Records shown >>

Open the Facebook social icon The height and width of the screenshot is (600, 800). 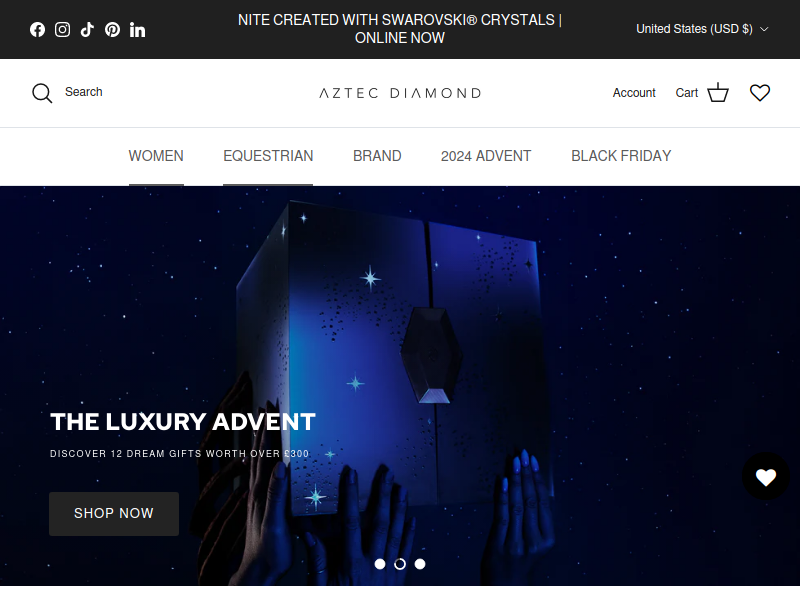tap(37, 30)
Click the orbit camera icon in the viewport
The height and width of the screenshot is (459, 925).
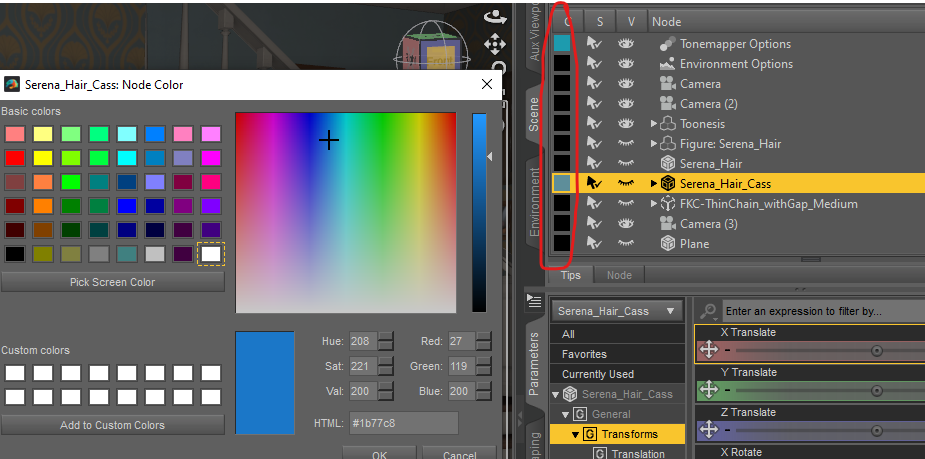point(494,17)
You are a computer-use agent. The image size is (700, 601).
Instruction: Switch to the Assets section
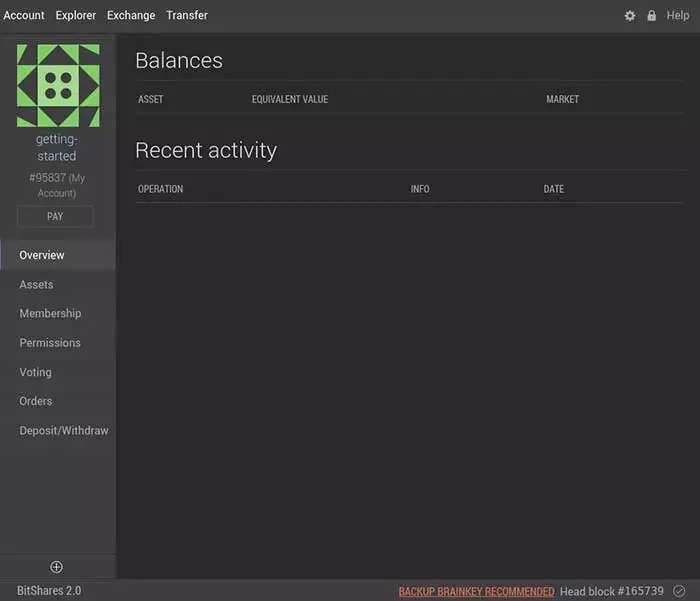[x=36, y=285]
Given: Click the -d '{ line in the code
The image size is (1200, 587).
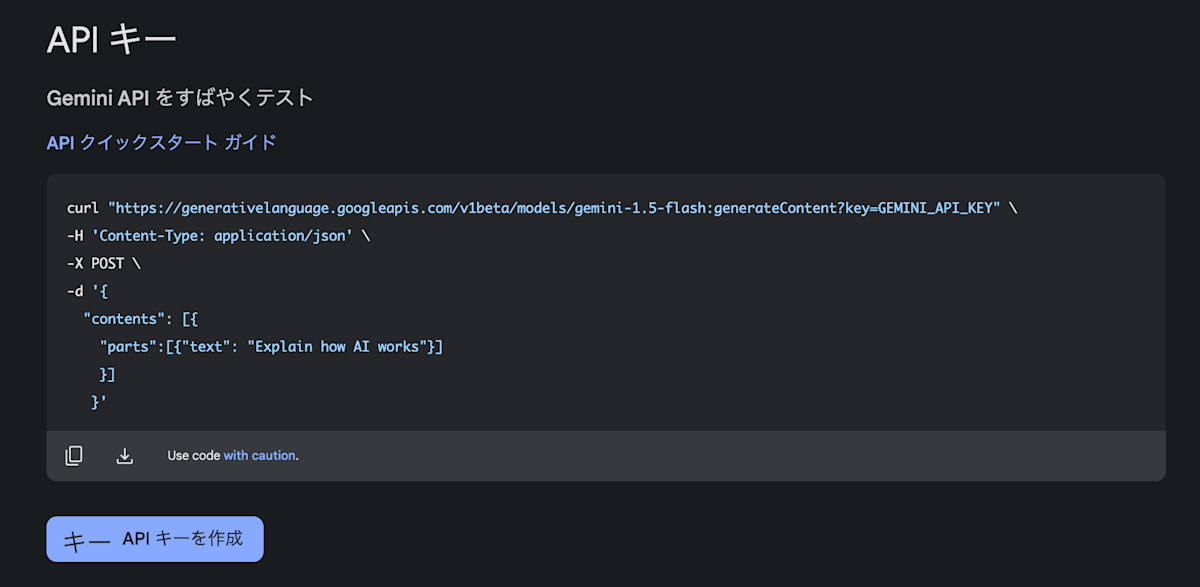Looking at the screenshot, I should tap(87, 292).
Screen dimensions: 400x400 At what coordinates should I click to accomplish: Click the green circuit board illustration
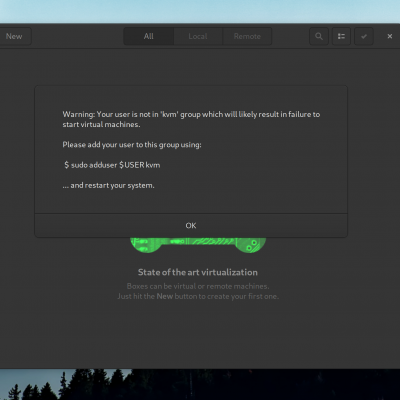[x=198, y=245]
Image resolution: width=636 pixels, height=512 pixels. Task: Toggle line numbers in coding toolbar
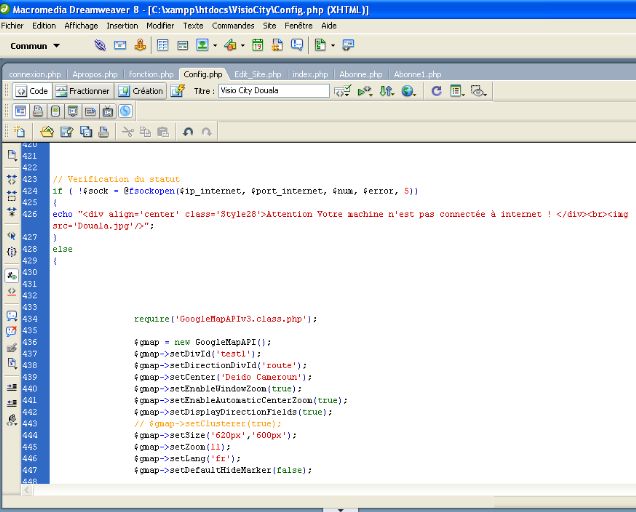coord(12,274)
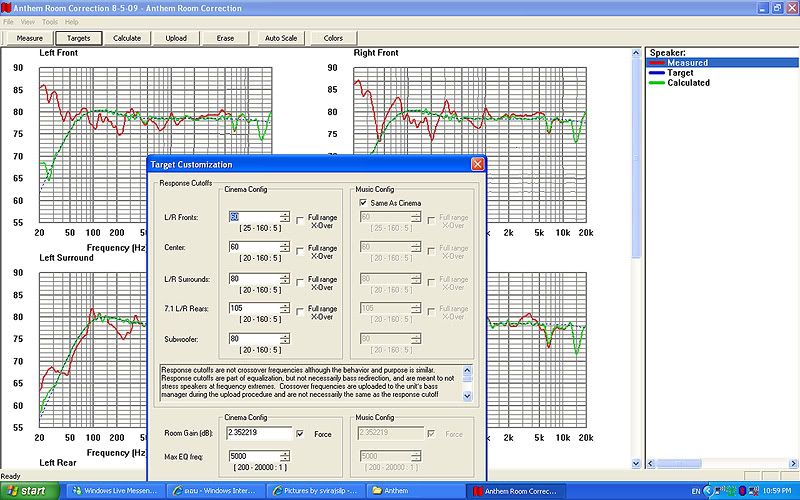The height and width of the screenshot is (500, 800).
Task: Click the Center cutoff spinner arrows
Action: (285, 247)
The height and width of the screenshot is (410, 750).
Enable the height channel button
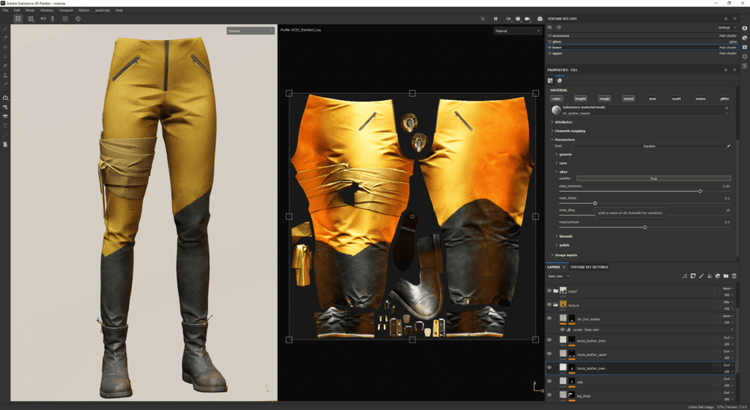tap(580, 98)
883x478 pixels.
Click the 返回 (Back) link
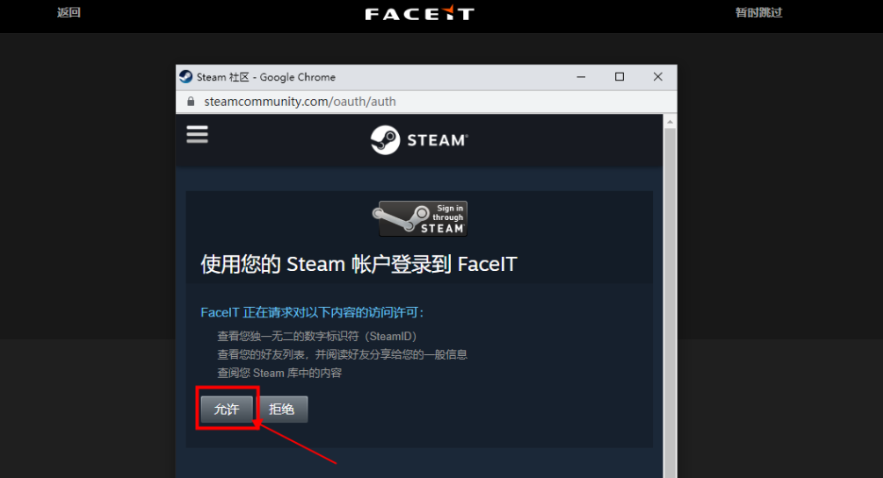click(x=68, y=13)
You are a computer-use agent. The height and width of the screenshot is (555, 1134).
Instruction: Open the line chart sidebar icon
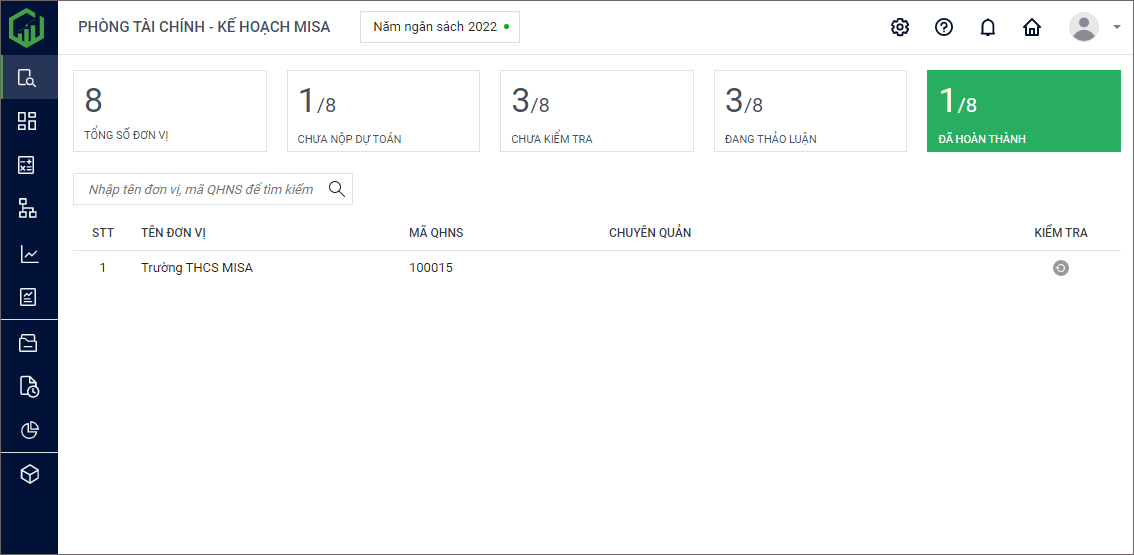(x=28, y=254)
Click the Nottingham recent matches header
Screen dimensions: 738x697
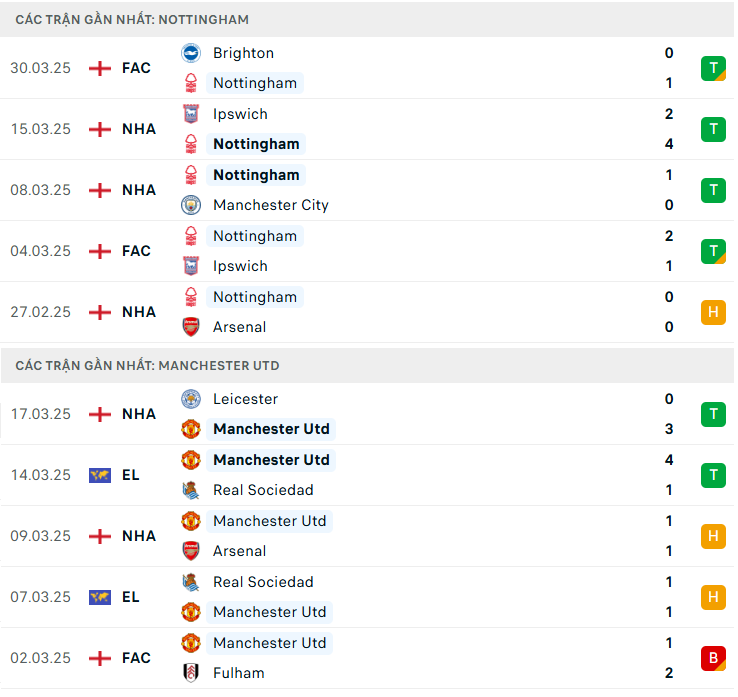point(132,19)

Assigned task >> Nothing but the lines from the line containing "Click the Nottingham recent matches header" through the end of the records belongs in the answer, written out exactly, both ends included, without pictures.

Output for this exercise >>
Click the Nottingham recent matches header
Screen dimensions: 738x697
point(132,19)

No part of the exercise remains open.